A position is either unreal, in which case you can't do anything with
it and better have coded the failure path, or it is real. This is an
unambiguous hard condition requiring real separate codepaths.

But the "hack" introduces a third possiblity, in which the position is (-1,-1) which may be real, but does not refer to a real tile. The only way to avoid this is to fix the hack.


In these, cases you normalize it. Since a correctly functionning
normalize_map_pos() does all this, tests for realness, tests for normal and normalizes only if necessary it can be called to return the unreal condition, or the correct useful coordinates with which to continue.

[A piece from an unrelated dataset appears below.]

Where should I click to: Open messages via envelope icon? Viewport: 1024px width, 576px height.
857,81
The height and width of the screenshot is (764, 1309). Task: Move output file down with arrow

The end result is that the goto_dest will be initialized to (-1,-1) (indicating that there is no goto_dest), normalize_map_pos will be called on it, and we will end up with a goto_dest pointing to (for instance) (32, 45). If there happens to be a friendly city on that tile, our unit (well, actually _everyone's_ units) will try to attack that position. Again, the bug will almost never manifest itself because the goto_dest will quickly be changed, and it will probably not be fixed for a long, long time.


</change of topic>

Perhaps we can just get off this argument and do the full fix instead?


Full fix to what?

By "full fix" I mean not special-casing (-1,-1) to mean a nonexistent position, but instead having a separate flag to indicate this. This will require changing a fair amount of code to get the server to work, then changing the communications protocol (and adding a new capability), then changing the client to accept the new data.